Article —
--- start ---
Perl on Java? An Introduction to the Sleep LanguageThe most popular scripting languages are available in some form for the Java platform. We have Jacl for TCL, Jython for Python, and JRuby for Ruby. One offering is missing from this bunch: what Java offering exists for the Perl hackers of the world?
In this article, I would like to introduce Sleep. Sleep is a Java-based scripting language heavily inspired by Perl. Sleep is what I wrote when nothing like Perl was available to build a scriptable Java IRC client. I would like to introduce Sleep in terms of its similarities to Perl and what it brings to the Java platform. Sleep can be downloaded at the Sleep Scripting Project home page. A simple "Hello World" script in Sleep looks like this:
println("Hello World");
To run the above script, copy and paste it into a file called hello.sl and type:
java -jar sleep.jar hello.sl
There are a zillion scripting languages on the Java platform, each with its own strengths and weaknesses. With all of these scripting language choices, why does Java need a Perl offering? Perl is an incredibly powerful language for text and data processing. Perl excels at taking input, extracting stuff from it, chewing it up several hundred times, and finally, outputting the mess however the programmer would like. Perl is often referred to as the duct tape of the internet. This is due to its many uses as a "glue"-type language.
Sleep is primarily a glue language and was designed from the ground up to be embedded in Java applications. This is accomplished via a two-pronged approach. Several Sleep APIs allow extension as well as embedding of the language. By extending Sleep, developers can practically design a domain-specific language for their applications. The second prong and the primary focus of this article is Sleep's similarity to Perl. Sleep steals, borrows, and begs features from Perl. One goal of Sleep is to bring Perl's incredible text/data processing and ease of use to the Java platform.
Some of Perl's best features include built-in regular expression support, powerful data structures, and an easy-to-use I/O API. Ironically enough, Sleep provides built-in regular expressions, handy built-in data structures, and an easy to use unified I/O API. Sleep also has a few extra tricks up its sleeve. For example, Sleep can instantiate and talk to Java objects.
Regular expressions are a mini-language for describing patterns. Strings can be compared against regex pattern strings to check for a match. If there is a match, certain parts of the matching string can be extracted as described in the pattern string. Perl provides a bunch of operators for dealing with regular expressions. While Sleep does not support everything that Perl does, you'll find that the basics are there, and the operators are a little less esoteric.
I will use a phone number pattern as an example. This example will be simple, since a full-on regex tutorial is beyond the scope of this article. A phone number in the U.S. might consist of a three-digit area code wrapped in parentheses, followed by a space, followed by three digits, followed by a dash, followed by four digits. Or in short:
(ddd) ddd-dddd
Assume the ds above mean "digit." A few changes are
needed to build a regular expression string that represents the
above pattern. The string \d represents a digit in
regular expression speak. Parentheses are special characters, so to
specify them literally they have to be escaped with a
\ character, as in \( and
\). A phone number regex pattern as described above
is:
$pattern = '\(\d\d\d\) \d\d\d-\d\d\d\d';
The above pattern is great for matching "legal" phone numbers, as described. However it does no good for extracting information from any matching text.
--- end ---
Given task a —
Which Java-platform scripting languages does the article on Sleep name, and which language does each one bring to Java?
The rows that come next have no connection to the article.

Source material —
--- start ---
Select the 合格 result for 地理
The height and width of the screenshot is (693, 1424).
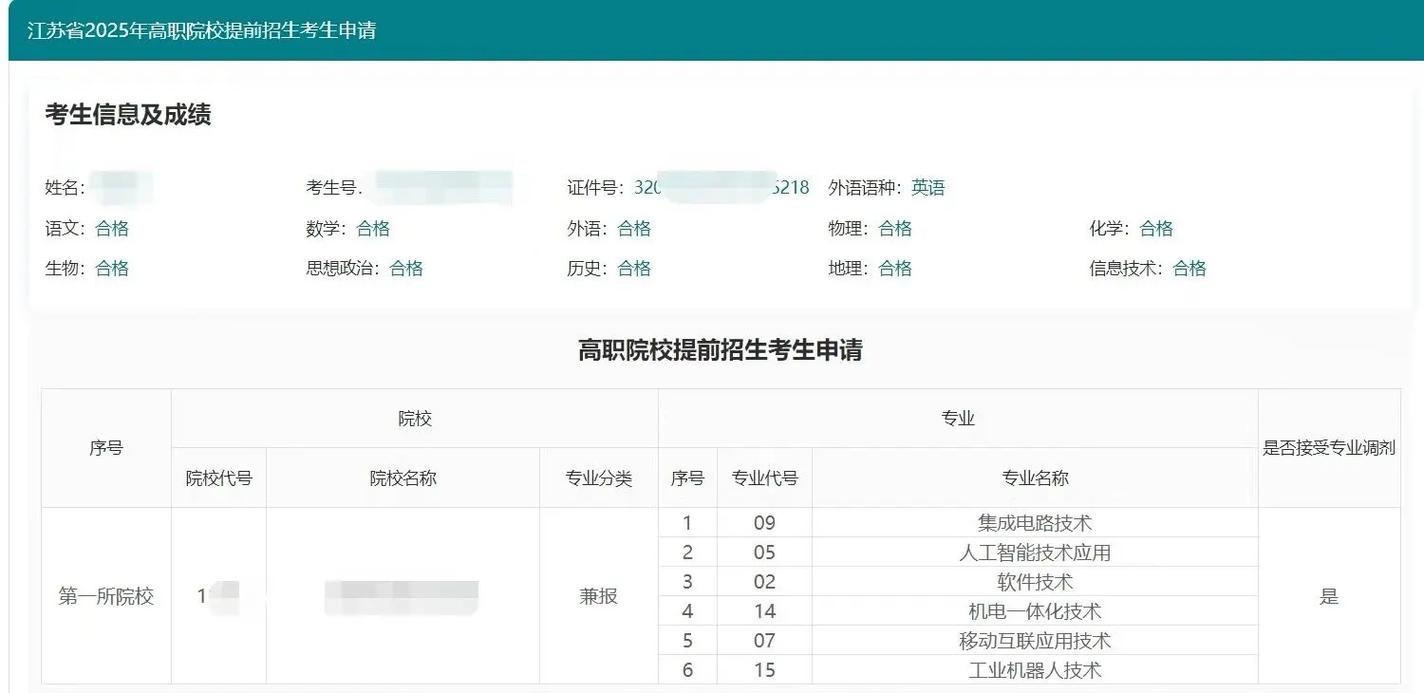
--- end ---
--- start ---
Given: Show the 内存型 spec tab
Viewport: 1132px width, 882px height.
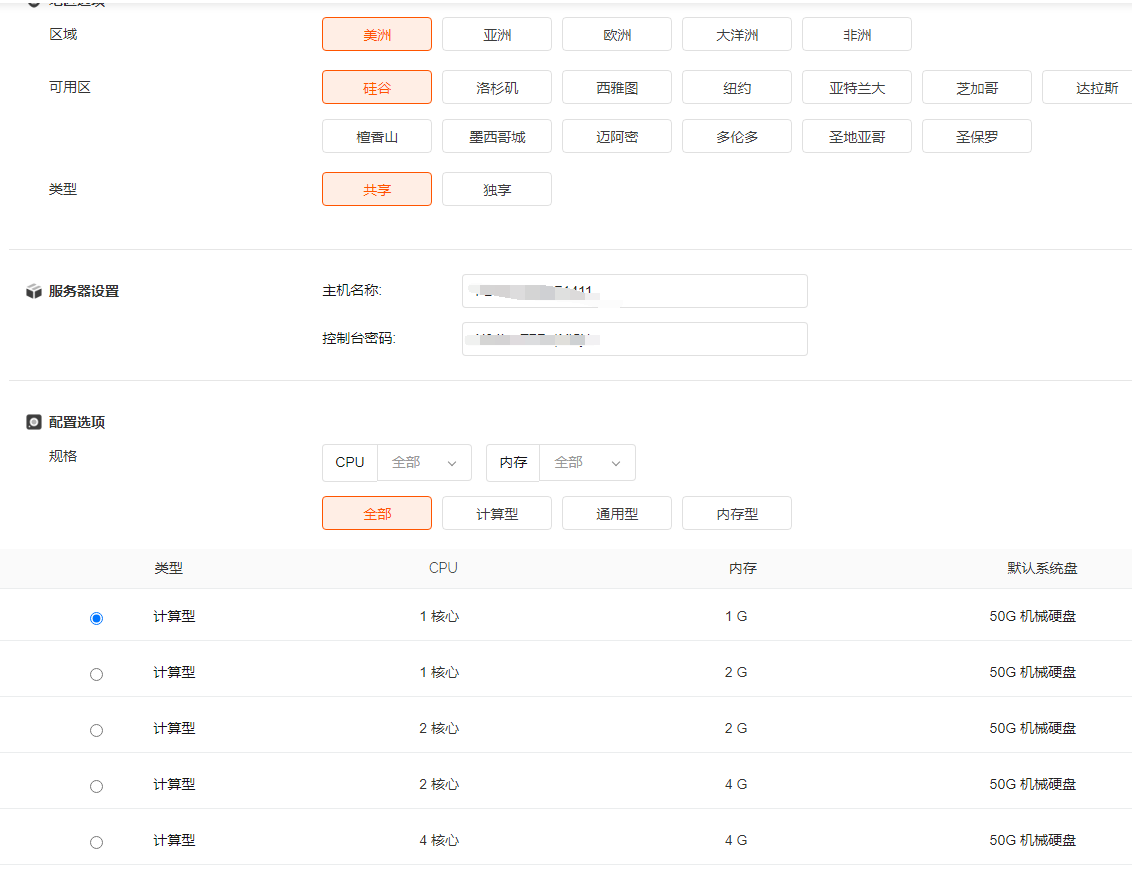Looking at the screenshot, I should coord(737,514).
--- end ---
--- start ---
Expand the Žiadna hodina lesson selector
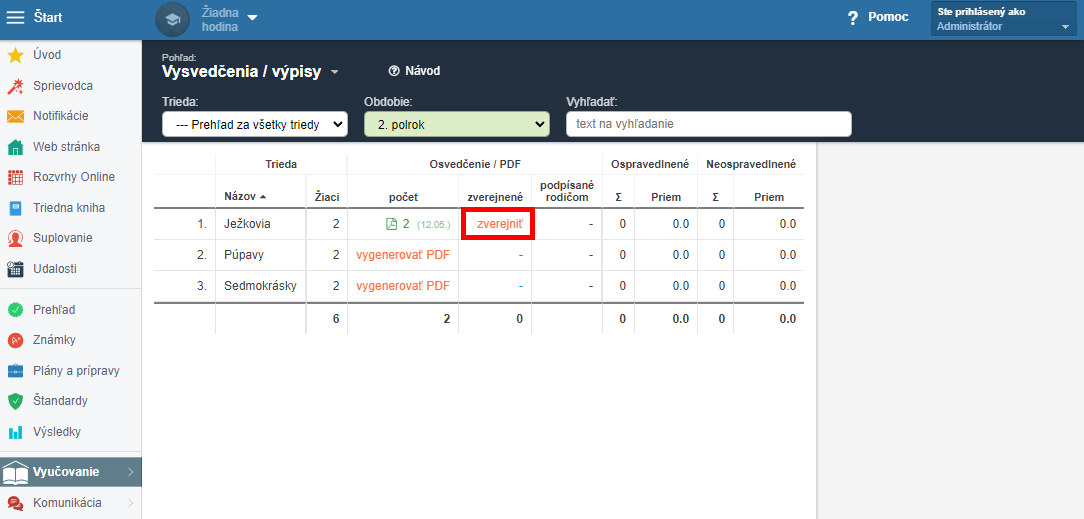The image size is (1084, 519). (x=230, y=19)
--- end ---
Given task b —
Put the rows from the line containing "Given: Show the 内存型 spec tab" down to the line containing "Looking at the", both included, into a two-column CSV with the columns request and answer. Use one line for each row, place each value in a single quoted field with its line breaks turned into spaces, and leave out the pictures.

Task response a —
Jacl for TCL, Jython for Python, and JRuby for Ruby.

Task response b —
request,answer
"Given: Show the 内存型 spec tab Viewport: 1132px width, 882px height.","Looking at the screenshot, I should coord(737,514)."